| Estratto fornito |
Per quel che può servire, la mia solidarietà incondizionata al giudice Esposito

Quello che provo è sgomento, raccapriccio, rabbia e impotenza.

Mentre un pregiudicato, condannato, uno che non ha nemmeno più bisogno di essere rappresentato, descritto, del quale non dovrebbe servire sapere più niente ormai per destinarlo alla categoria cui si merita di appartenere che è quella dei fuori legge, dei delinquenti viene difeso dalle istituzioni e dalle istituzioni e dalla politica viene accolto, ascoltato, gli viene concesso di imperversare ovunque, lui e chi per lui perfino nei cieli d’Italia per continuare a mentire sulla sua innocenza, c’è un giudice che viene lasciato solo a dover affrontare persone, fra cui gente delle istituzioni – quelle stesse che dovrebbero difendere gli uomini e le donne dello stato – che lo diffamano, lo insultano, permettono che sui giornali di proprietà del condannato berlusconi si scrivano infamità sul suo conto. 

Nessuna voce, di quelle solite che sono sempre pronte ad offrire solidarietà a chiunque, anche a gente che sostiene il condannato delinquente e che solo per questo non la meriterebbe affatto si è levata per far sentire la sua vicinanza al giudice Esposito, non Piero Grasso, l’ex procuratore antimafia che dovrebbe conoscere bene il clima in cui sono costretti ad operare ed agire i giudici, la magistratura italiana da quando in questo paese si è concesso ad un fuori legge, a un delinquente per natura come recita il primo grado della sentenza di uno dei processi che lo riguardano, di potersi intromettere nelle faccende di stato.

| Serie di compiti |
1: Nel testo sulla solidarietà al giudice Esposito, si spieghi in una-tre frasi perché, secondo chi scrive, proprio Piero Grasso avrebbe dovuto far sentire la propria vicinanza al giudice.
2: Prosegua il testo sulla solidarietà al giudice Esposito dal punto in cui si interrompe.

| Righe elencate |

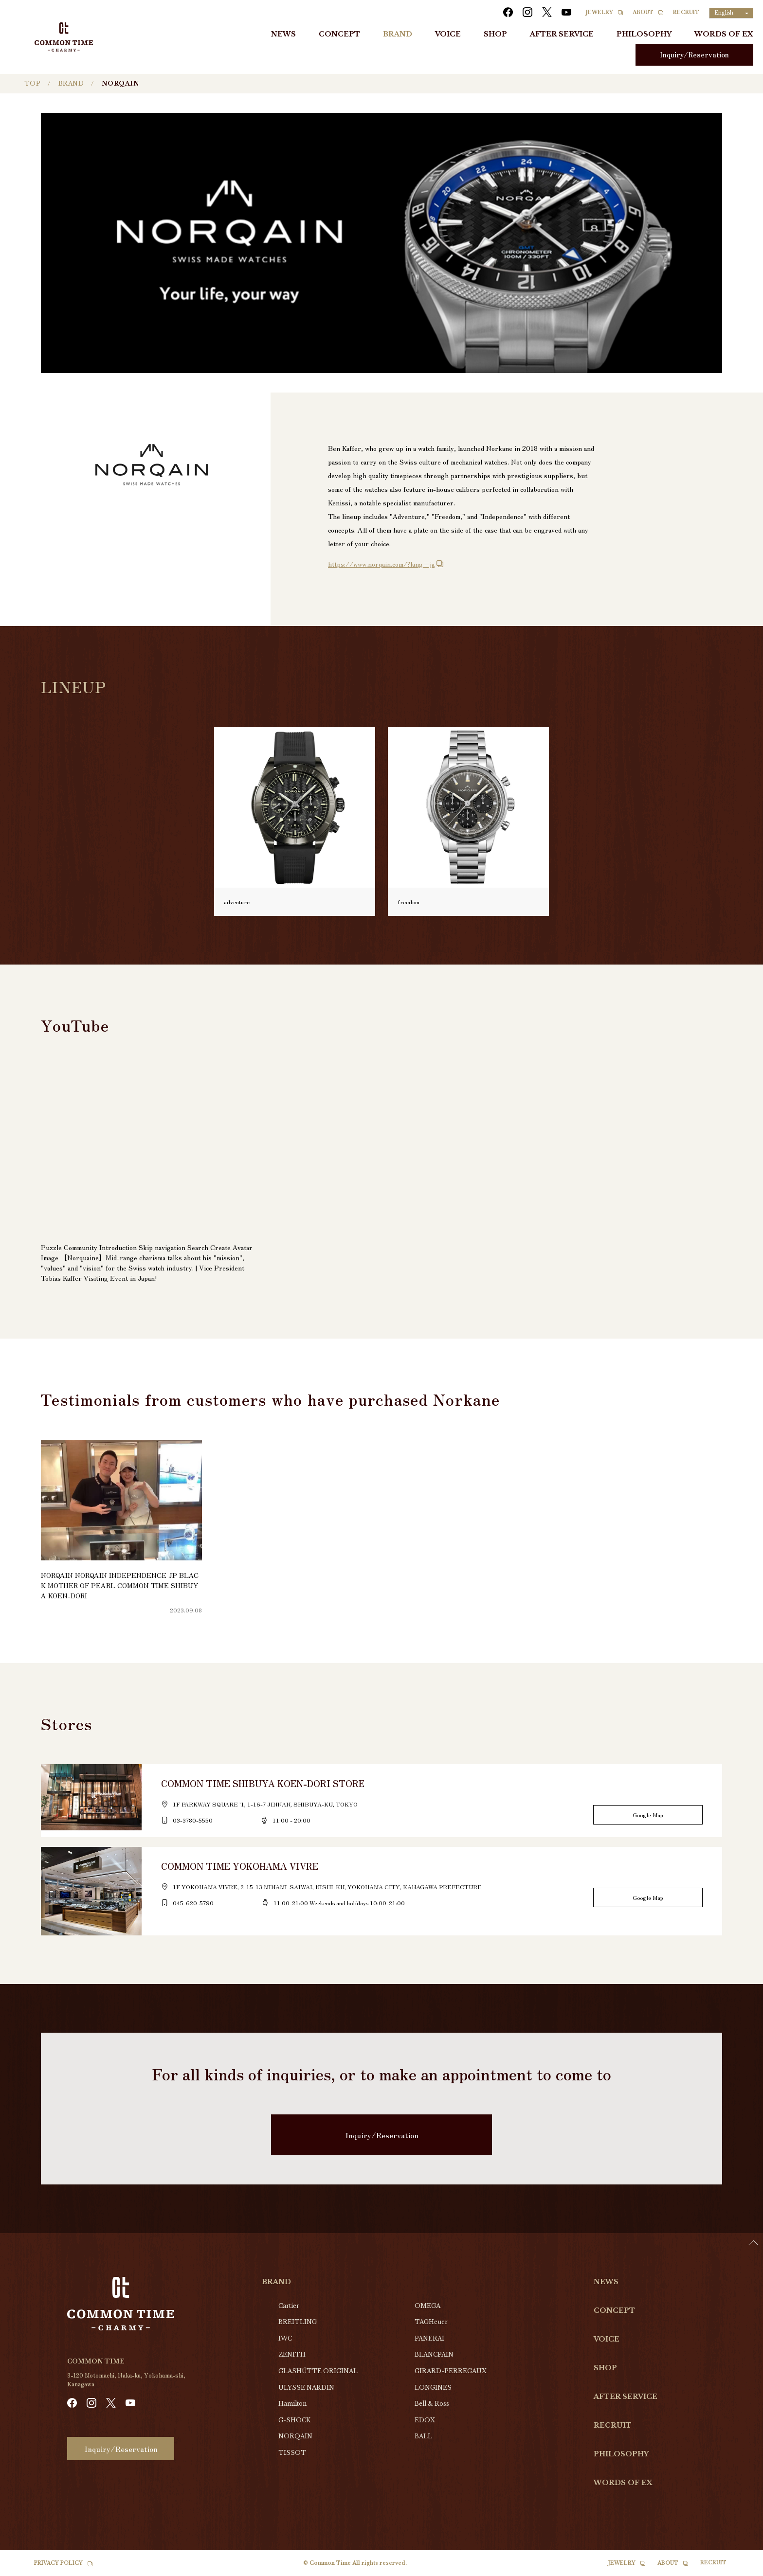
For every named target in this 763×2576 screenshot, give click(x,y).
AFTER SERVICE (562, 34)
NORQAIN (295, 2436)
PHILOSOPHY (644, 34)
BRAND (397, 34)
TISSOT (292, 2452)
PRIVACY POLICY (58, 2563)
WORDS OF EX (723, 34)
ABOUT (643, 12)
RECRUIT (686, 12)
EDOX (425, 2420)
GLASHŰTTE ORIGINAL (318, 2371)
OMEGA (427, 2305)
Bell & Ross (432, 2403)
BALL (423, 2436)
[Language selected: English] (731, 13)
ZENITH (292, 2354)
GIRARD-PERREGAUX (451, 2371)
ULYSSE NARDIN (306, 2387)
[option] (739, 2569)
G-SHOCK (294, 2420)
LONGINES (433, 2387)
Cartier (288, 2305)
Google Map (648, 1814)
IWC (285, 2338)
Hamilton (292, 2403)
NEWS (283, 34)
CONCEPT (339, 34)
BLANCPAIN (434, 2354)
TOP (32, 83)
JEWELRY (599, 12)
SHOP (495, 34)
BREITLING (297, 2322)
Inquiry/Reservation (694, 54)
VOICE (448, 34)
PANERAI (429, 2338)
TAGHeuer (431, 2322)
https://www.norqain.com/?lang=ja (381, 564)
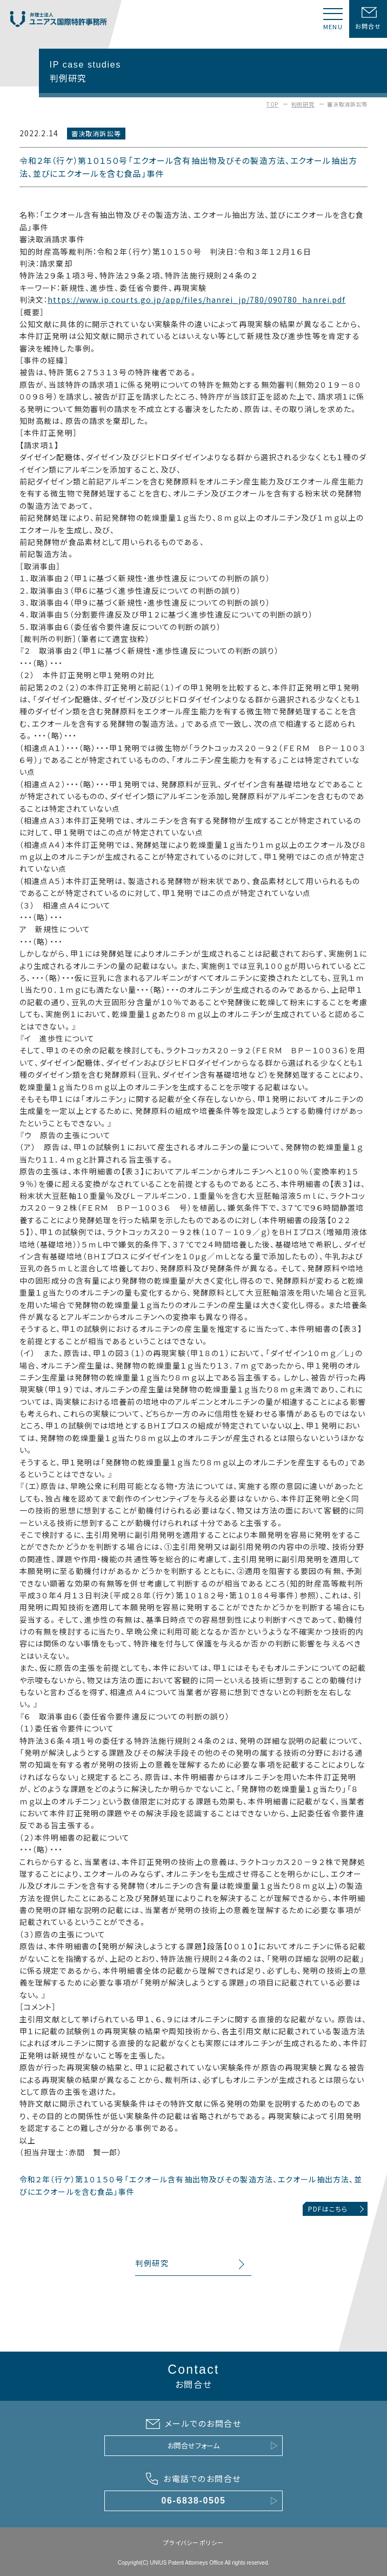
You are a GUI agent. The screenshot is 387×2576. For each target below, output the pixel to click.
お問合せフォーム (193, 2445)
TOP (272, 104)
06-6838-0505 (194, 2500)
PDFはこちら (328, 2208)
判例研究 (303, 104)
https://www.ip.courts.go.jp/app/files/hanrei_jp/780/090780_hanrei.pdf (196, 299)
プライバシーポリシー (193, 2542)
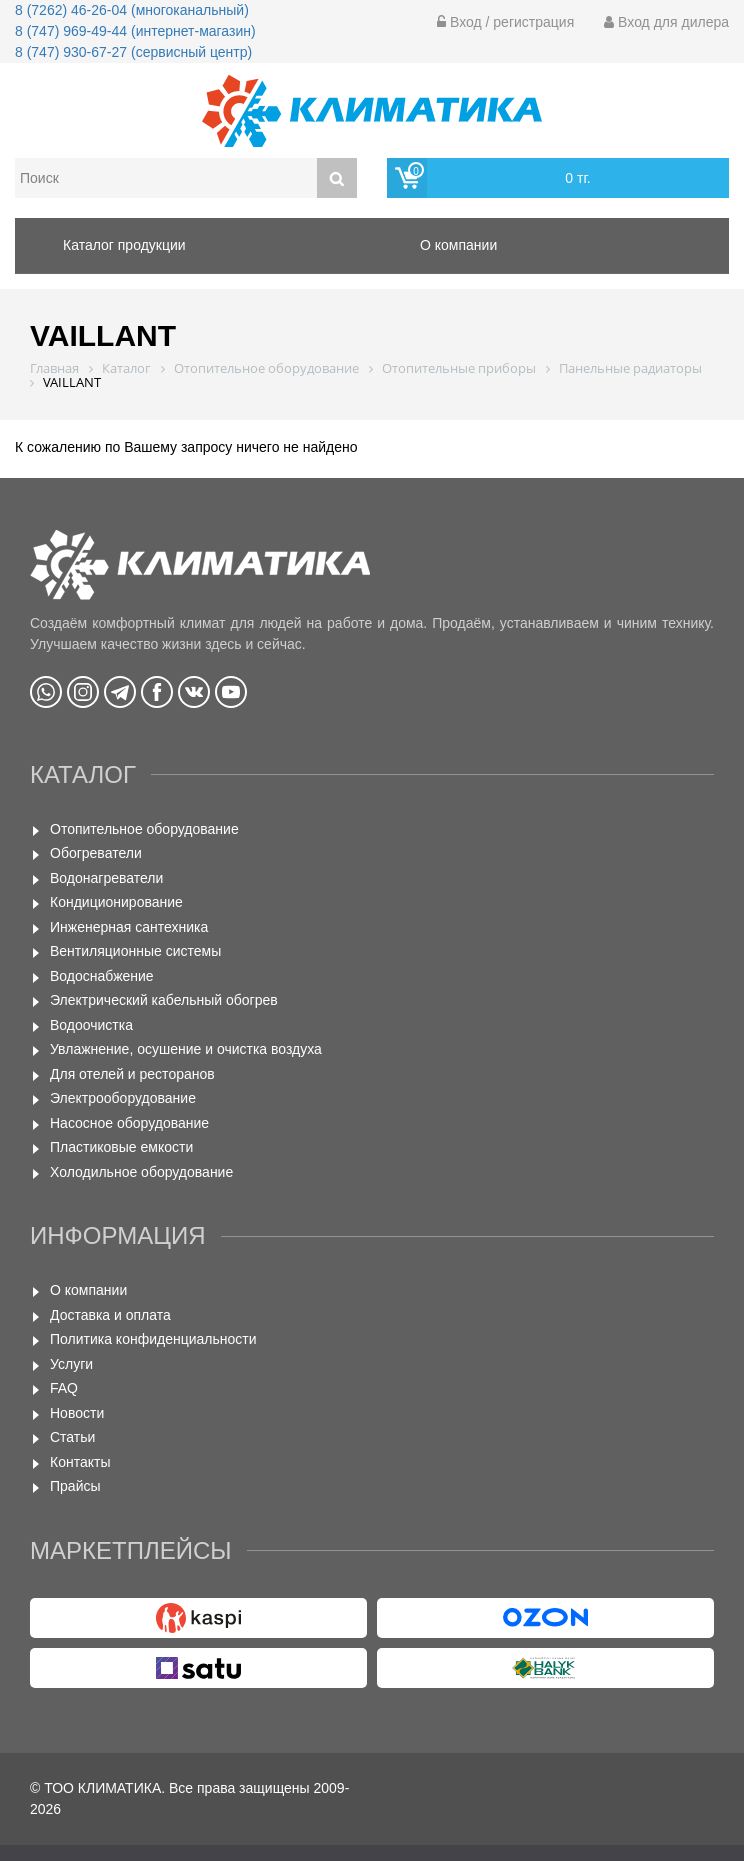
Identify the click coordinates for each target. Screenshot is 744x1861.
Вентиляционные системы (135, 951)
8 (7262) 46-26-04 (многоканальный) (132, 10)
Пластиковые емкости (121, 1147)
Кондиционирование (116, 902)
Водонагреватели (106, 878)
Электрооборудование (123, 1098)
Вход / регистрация (505, 22)
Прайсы (75, 1486)
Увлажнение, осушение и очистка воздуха (186, 1049)
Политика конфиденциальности (153, 1339)
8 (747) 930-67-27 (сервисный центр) (133, 52)
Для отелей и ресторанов (132, 1074)
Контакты (80, 1462)
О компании (88, 1290)
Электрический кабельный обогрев (164, 1000)
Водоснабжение (102, 976)
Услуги (71, 1364)
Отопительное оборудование (144, 829)
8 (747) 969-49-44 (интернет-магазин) (135, 31)
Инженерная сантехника (129, 927)
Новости (77, 1413)
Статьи (72, 1437)
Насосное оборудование (129, 1123)
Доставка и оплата (110, 1315)
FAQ (64, 1388)
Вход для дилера (666, 22)
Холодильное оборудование (141, 1172)
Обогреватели (96, 853)
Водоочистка (91, 1025)
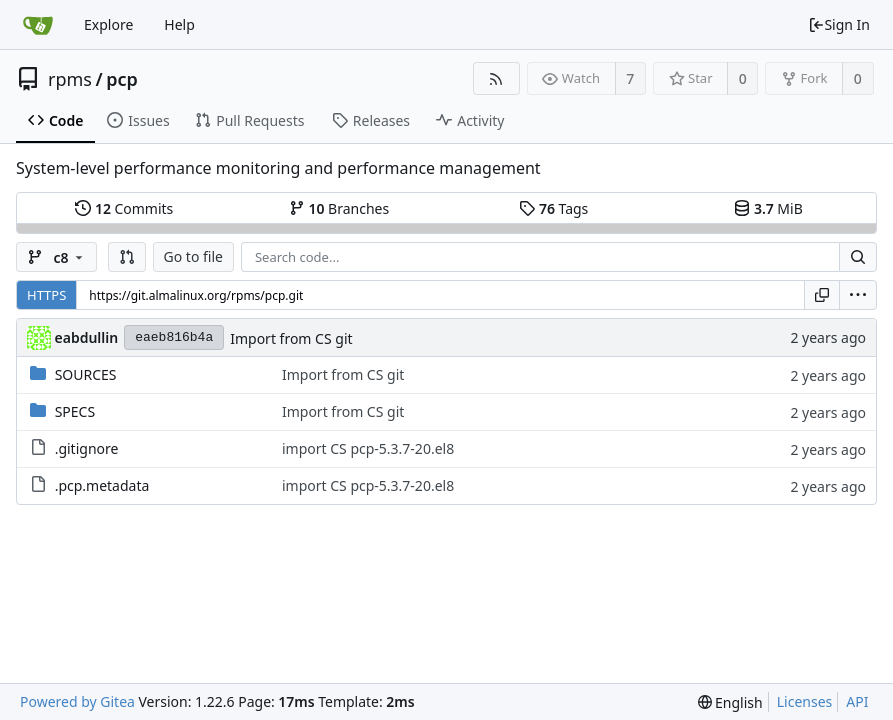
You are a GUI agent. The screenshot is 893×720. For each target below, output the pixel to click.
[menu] (858, 295)
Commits (124, 208)
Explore (108, 24)
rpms (70, 79)
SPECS (75, 411)
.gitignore (87, 448)
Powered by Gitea (77, 701)
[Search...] (858, 257)
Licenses (805, 701)
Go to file (193, 256)
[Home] (38, 25)
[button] (127, 257)
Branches (339, 208)
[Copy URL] (822, 295)
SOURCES (86, 374)
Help (179, 24)
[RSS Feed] (496, 78)
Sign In (839, 24)
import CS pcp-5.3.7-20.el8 (368, 448)
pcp (122, 79)
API (857, 701)
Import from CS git (291, 338)
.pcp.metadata (102, 485)
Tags (553, 208)
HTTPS (46, 295)
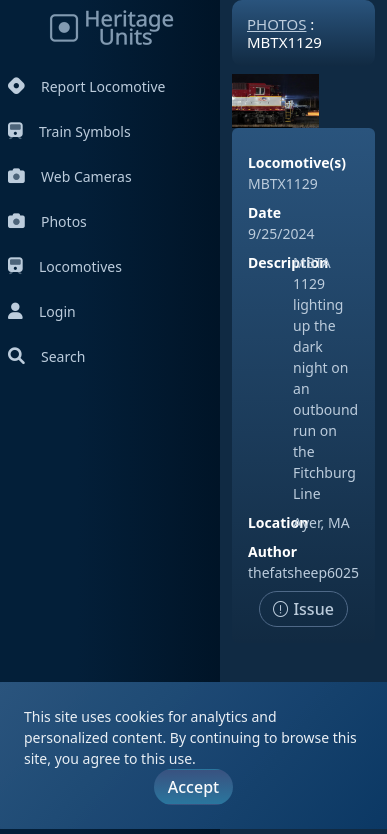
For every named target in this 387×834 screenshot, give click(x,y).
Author (272, 551)
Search (46, 356)
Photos (47, 221)
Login (42, 311)
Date (264, 212)
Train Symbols (69, 131)
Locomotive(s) (297, 162)
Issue (303, 609)
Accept (193, 787)
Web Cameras (70, 176)
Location (278, 522)
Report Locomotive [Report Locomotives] (86, 86)
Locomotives (65, 266)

| Serie di risposte |
1: Piero Grasso è stato procuratore antimafia, quindi dovrebbe conoscere bene il clima in cui i giudici e la magistratura italiana sono costretti a operare. Questo clima dura da quando a un fuori legge è stato concesso di intromettersi nelle faccende di stato.

2:
Non la presidentessa della camera sempre pronta a bacchettare chi alza i toni, chi osa ricordare agli italiani lo scempio politico di cui sono vittime; non il presidente della repubblica che ha scelto il silenzio, non ritiene di dover spendere due parole nel merito delle vicende che riguardano il pregiudicato berlusconi, di una condanna che non deve essere eseguita e chissà perché.

Mi chiedo che razza di gente viva in questo paese e quanto altro sia disposta ad accettare se nemmeno dopo tre condanne si può dire di un delinquente che è un delinquente e considerarlo e trattarlo come si merita. Principalmente dalle istituzioni che fino a prova contraria non sono lì per tutelare gli interessi dei pregiudicati, nemmeno se si chiamano silvio berlusconi.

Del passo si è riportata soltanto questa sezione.